WORK REQUIRED> From the line that has "Where should I click to: Click" down to the last line of the data below, set down every line exactly, but none of the pictures.

INPUT RECORDS>
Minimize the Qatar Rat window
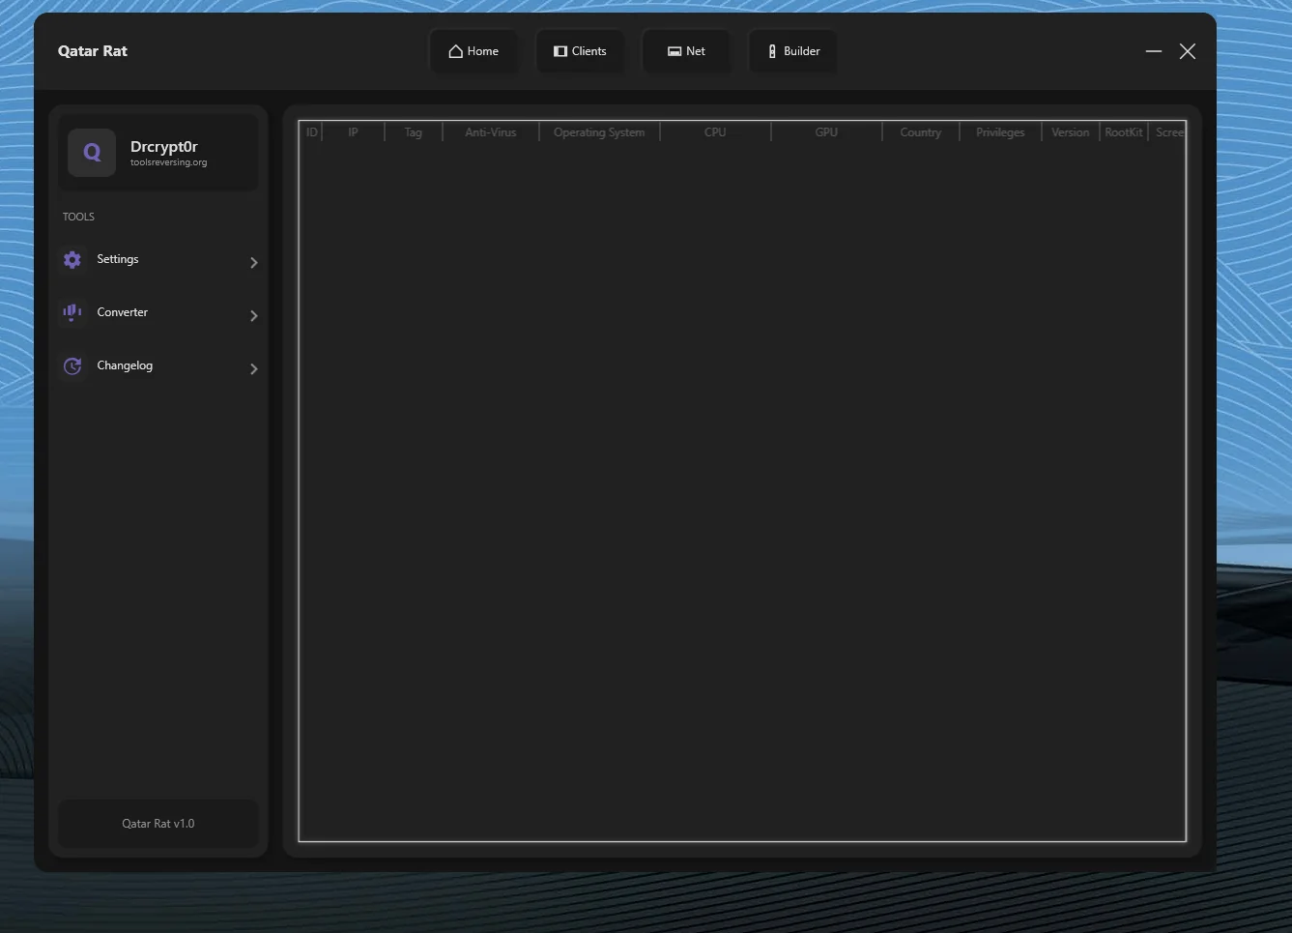Image resolution: width=1292 pixels, height=933 pixels. pyautogui.click(x=1153, y=51)
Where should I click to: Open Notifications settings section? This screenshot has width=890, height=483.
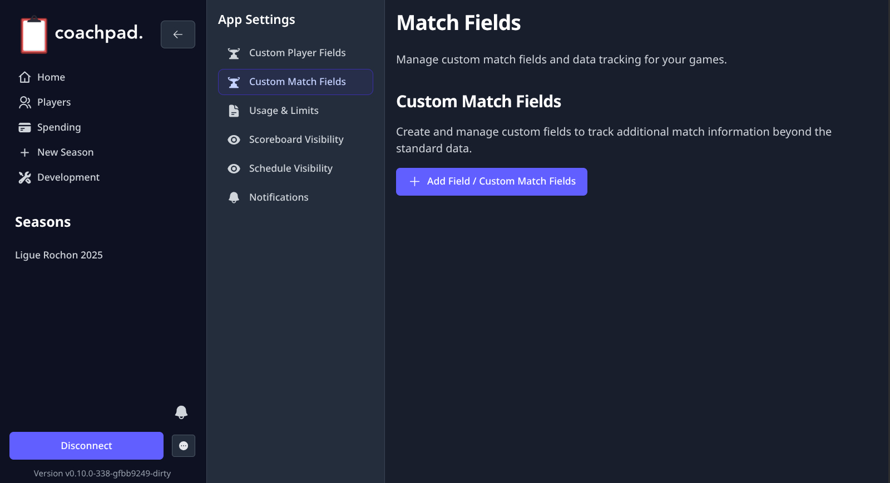tap(279, 197)
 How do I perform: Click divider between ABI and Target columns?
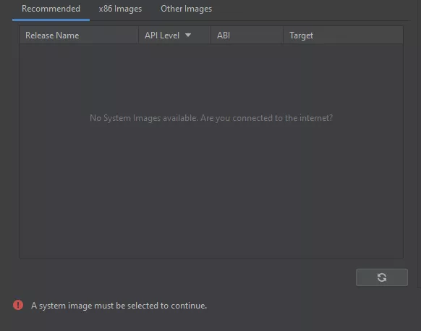click(x=283, y=35)
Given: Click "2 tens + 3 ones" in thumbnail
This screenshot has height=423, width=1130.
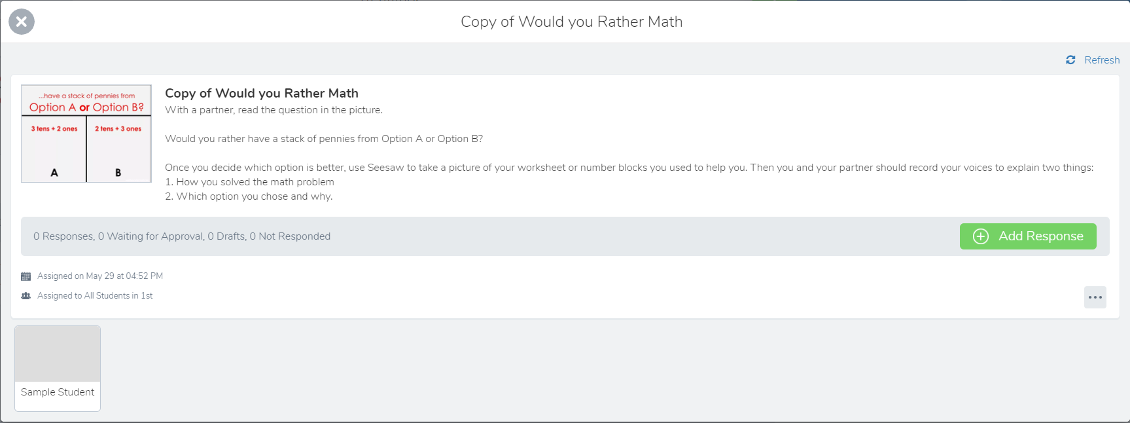Looking at the screenshot, I should (118, 129).
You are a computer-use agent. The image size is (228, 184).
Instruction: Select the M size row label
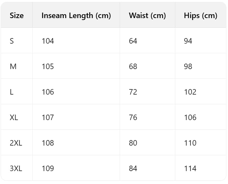pos(13,66)
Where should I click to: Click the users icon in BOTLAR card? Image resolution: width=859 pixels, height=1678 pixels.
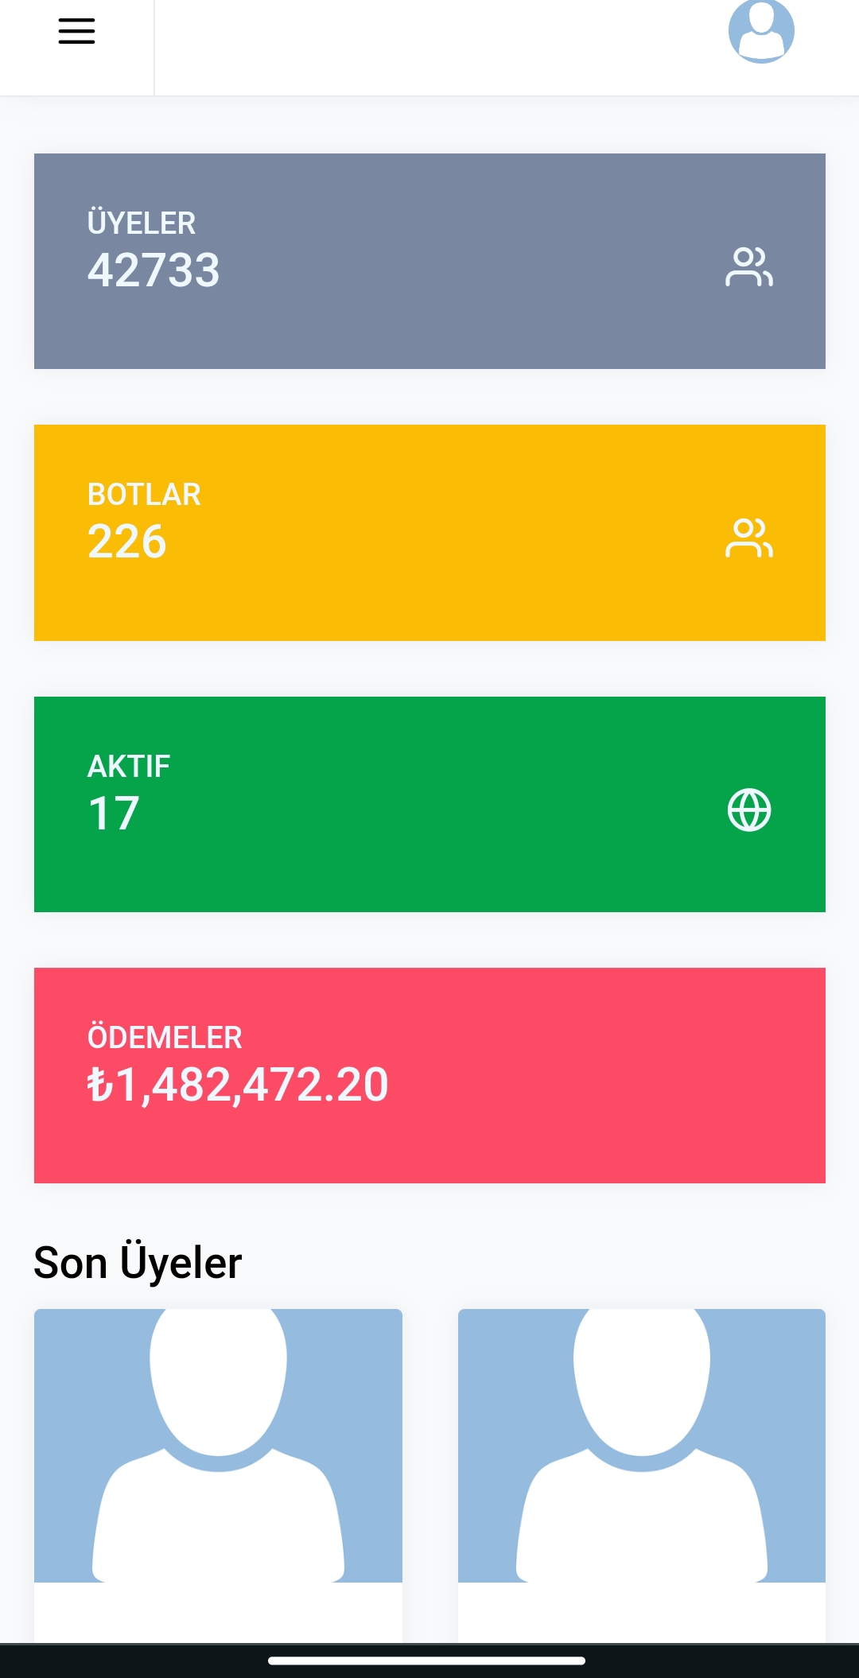click(x=749, y=538)
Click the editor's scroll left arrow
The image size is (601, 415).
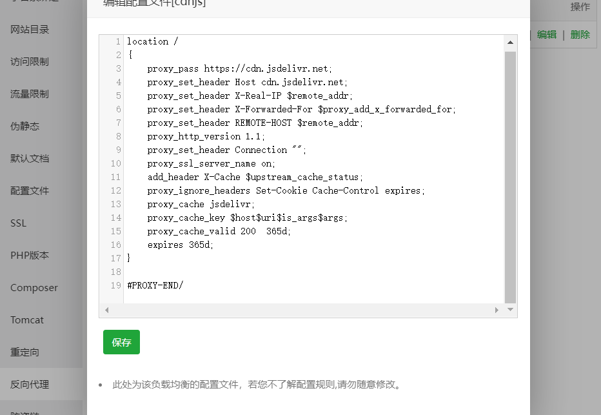click(x=106, y=310)
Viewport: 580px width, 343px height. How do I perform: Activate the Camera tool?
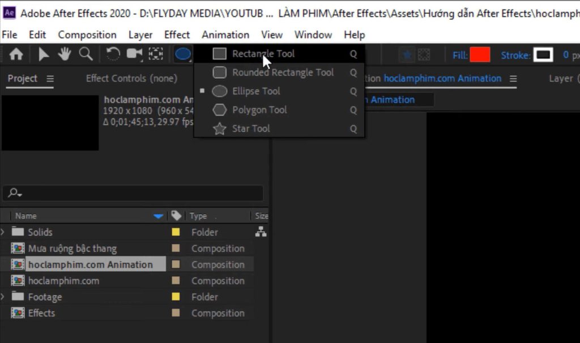pyautogui.click(x=134, y=54)
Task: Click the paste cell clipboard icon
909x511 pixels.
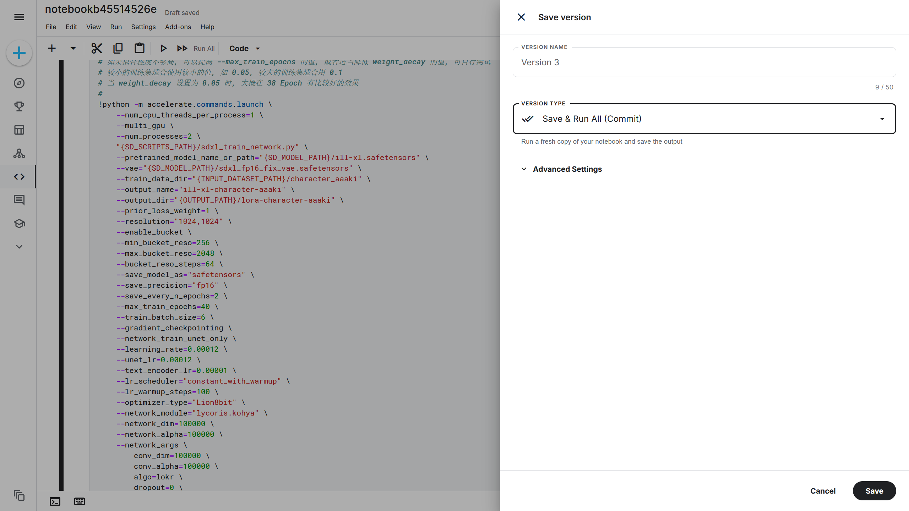Action: tap(140, 48)
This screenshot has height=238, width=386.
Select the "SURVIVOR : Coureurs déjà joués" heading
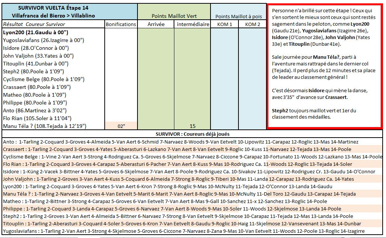tap(192, 134)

ANSWER FOR THIS EXERCISE>
Where should I click to: Click the users icon in BOTLAR card? Image resolution: width=859 pixels, height=1678 pixels.
click(x=749, y=538)
Click the editor's scroll left arrow
The image size is (601, 415).
click(x=106, y=310)
Viewport: 580px width, 343px height. How do I perform: Activate the Camera tool?
pyautogui.click(x=134, y=54)
Task: Click the paste cell clipboard icon
909x511 pixels.
Action: tap(140, 48)
This screenshot has height=238, width=386.
Select the "SURVIVOR : Coureurs déjà joués" heading
tap(192, 134)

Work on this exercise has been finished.